Le procès en appel de Marine Le Pen, un enjeu politique majeur
Mardi 13 janvier 2026, Marine Le Pen se présente devant la Cour d'appel de Paris pour son procès en appel dans l'affaire des assistants parlementaires européens. Un verdict attendu avant l'été pourrait bouleverser la donne pour la présidentielle de 2027. L'inéligibilité, si elle est prononcée, ouvrirait la voie à Jordan Bardella, déjà favori dans les sondages.
À Hénin-Beaumont, la peur d'une exclusion politique
Dans son fief du Pas-de-Calais, les sympathisants du Rassemblement National expriment leur inquiétude. "Ils font tout pour qu'elle ne passe pas", dénonce Muriel, une habitante.
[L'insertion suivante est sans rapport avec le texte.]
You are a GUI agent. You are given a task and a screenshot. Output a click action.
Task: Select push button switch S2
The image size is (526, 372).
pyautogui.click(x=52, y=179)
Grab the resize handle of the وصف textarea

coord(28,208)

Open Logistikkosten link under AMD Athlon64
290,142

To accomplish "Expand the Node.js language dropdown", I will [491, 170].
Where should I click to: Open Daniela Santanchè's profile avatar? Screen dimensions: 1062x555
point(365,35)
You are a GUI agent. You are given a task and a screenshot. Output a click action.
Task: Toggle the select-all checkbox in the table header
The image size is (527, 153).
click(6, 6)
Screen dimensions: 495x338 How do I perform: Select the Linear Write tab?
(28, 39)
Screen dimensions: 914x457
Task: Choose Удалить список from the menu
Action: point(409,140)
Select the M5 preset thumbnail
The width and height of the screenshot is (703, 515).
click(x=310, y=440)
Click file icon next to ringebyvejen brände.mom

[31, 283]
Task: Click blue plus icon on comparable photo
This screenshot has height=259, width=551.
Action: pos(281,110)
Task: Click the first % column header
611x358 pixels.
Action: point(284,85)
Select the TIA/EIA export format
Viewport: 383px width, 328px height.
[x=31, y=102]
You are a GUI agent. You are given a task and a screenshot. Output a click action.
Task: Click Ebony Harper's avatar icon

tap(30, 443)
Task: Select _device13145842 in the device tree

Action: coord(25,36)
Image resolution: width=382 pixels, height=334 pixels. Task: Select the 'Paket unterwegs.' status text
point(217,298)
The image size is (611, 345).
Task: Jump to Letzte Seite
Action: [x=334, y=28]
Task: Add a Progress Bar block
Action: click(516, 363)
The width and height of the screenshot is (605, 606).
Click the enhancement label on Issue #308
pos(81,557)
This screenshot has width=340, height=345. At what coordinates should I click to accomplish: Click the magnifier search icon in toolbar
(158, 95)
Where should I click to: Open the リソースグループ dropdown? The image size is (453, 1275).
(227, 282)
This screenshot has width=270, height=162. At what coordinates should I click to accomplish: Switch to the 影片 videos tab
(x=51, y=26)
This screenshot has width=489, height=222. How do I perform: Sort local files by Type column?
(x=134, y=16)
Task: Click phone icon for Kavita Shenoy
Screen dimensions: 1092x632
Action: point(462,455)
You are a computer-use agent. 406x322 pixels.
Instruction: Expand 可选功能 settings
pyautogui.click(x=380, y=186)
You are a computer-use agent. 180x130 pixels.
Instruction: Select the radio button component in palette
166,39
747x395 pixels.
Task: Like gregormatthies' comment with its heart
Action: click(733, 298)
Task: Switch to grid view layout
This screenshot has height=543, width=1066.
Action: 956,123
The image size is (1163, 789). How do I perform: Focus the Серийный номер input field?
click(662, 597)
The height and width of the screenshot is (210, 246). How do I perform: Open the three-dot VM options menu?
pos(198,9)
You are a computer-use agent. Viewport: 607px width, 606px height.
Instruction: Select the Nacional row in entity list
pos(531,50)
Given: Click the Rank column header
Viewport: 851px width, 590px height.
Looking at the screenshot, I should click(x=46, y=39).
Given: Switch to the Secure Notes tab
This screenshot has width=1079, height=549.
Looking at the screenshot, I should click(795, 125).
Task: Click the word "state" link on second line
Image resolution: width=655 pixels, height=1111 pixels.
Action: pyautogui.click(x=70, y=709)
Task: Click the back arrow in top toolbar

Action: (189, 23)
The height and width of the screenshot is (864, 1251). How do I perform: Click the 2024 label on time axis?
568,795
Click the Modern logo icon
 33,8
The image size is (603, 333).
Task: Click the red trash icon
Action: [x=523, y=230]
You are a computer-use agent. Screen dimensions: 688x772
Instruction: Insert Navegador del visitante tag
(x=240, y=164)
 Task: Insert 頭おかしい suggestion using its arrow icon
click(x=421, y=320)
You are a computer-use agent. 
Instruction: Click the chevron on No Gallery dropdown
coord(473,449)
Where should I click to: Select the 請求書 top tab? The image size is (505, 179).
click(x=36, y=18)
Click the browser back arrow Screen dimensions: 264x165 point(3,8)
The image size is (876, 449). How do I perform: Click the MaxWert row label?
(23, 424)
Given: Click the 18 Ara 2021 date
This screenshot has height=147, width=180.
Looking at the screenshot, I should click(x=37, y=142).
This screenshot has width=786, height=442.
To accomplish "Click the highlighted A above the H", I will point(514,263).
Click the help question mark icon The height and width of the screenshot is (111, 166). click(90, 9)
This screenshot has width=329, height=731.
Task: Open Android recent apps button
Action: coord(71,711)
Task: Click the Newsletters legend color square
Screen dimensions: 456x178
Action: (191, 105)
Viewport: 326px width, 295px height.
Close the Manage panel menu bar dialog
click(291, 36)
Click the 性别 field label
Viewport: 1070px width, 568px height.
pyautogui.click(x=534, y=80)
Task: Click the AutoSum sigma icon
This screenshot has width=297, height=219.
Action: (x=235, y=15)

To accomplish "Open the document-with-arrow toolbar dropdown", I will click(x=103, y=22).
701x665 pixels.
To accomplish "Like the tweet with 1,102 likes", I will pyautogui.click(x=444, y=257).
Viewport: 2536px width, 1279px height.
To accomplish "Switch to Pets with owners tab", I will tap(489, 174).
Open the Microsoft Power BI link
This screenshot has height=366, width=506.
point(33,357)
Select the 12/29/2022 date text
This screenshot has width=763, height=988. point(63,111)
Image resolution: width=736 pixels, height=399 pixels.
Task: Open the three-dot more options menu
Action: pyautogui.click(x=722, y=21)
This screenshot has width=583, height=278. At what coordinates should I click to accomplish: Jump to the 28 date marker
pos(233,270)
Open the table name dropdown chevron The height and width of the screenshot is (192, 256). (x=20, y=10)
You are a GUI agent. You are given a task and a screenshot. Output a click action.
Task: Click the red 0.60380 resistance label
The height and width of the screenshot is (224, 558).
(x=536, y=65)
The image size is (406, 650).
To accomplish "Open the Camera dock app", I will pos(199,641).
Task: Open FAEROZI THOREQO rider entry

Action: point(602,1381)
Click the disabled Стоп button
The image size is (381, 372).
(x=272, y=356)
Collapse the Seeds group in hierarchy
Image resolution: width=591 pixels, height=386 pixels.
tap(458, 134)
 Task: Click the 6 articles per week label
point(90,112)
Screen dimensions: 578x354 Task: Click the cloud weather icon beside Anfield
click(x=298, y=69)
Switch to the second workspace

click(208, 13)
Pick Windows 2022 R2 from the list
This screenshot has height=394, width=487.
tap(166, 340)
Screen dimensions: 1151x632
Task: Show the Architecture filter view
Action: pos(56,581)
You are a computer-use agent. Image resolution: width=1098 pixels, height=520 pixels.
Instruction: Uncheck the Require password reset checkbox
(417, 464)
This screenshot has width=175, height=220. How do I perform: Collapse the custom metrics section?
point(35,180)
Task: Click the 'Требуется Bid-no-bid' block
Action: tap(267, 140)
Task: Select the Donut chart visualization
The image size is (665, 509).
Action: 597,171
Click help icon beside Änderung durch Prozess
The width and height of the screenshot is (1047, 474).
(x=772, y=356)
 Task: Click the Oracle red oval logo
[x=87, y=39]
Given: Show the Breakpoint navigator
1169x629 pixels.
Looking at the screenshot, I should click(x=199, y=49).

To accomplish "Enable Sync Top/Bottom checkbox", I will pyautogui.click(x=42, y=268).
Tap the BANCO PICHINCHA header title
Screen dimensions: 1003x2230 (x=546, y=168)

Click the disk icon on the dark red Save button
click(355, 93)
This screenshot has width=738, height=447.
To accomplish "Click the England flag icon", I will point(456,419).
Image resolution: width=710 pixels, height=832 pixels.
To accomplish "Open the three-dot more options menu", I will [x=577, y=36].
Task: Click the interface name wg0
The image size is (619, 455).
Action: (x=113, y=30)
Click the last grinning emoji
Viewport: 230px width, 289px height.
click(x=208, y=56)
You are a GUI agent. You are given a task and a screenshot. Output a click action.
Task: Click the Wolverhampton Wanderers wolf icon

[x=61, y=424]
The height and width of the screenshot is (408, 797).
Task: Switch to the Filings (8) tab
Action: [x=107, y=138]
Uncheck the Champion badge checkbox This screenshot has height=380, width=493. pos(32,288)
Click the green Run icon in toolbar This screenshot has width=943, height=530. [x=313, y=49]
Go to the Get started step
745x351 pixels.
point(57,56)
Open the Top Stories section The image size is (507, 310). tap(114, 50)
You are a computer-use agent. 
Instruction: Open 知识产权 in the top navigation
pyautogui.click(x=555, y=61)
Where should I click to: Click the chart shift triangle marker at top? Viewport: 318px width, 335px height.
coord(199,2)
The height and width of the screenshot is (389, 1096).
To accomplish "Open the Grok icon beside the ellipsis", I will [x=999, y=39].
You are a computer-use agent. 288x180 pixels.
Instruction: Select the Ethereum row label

La colère est palpable, mêlée à un sentiment d'injustice. "C'est une brave femme, elle fait tout pour Hénin-Beaumont", ajoute-t-elle, tandis que d'autres évoquent un "procès politique".
Dans les cafés de la ville, les débats font rage. Certains, comme Marc, militant depuis 43 ans, rejettent toute idée de culpabilité :
"Ça va passer. Elle va pouvoir se présenter aux élections. Il n'y a pas d'erreur."D'autres, comme Didier, adoptent une position plus nuancée : "Elle a fait des conneries, tant pis pour elle. Pas de passe-droit !"
Bardella, l'héritier pressenti
Si Marine Le Pen était inéligible, Jordan Bardella apparaît comme le successeur naturel. Les jeunes électeurs, comme Théo et Flore, lui accordent déjà leur préférence :
"Le nom Bardella fait moins peur que celui de Le Pen."Une enquête du Monde révèle que 70% des électeurs RN le jugent mieux placé pour l'emporter.
Pourtant, certains restent sceptiques. "On parle bien, mais après, quand on est en haut, on ne fait plus rien", tempère Didier. Katia, une habitante, résume l'ambivalence :
"On n'a pas le choix, mais j'ai toujours été pour elle."
Un procès qui dépasse le cadre judiciaire
Au-delà des enjeux personnels, ce procès interroge la démocratie locale et la place de l'extrême droite dans le paysage politique. Dans un contexte de crise des vocations politiques, l'affaire Le Pen illustre les tensions entre justice et stratégie électorale. La Cour d'appel devra trancher, mais le débat, lui, est loin d'être clos.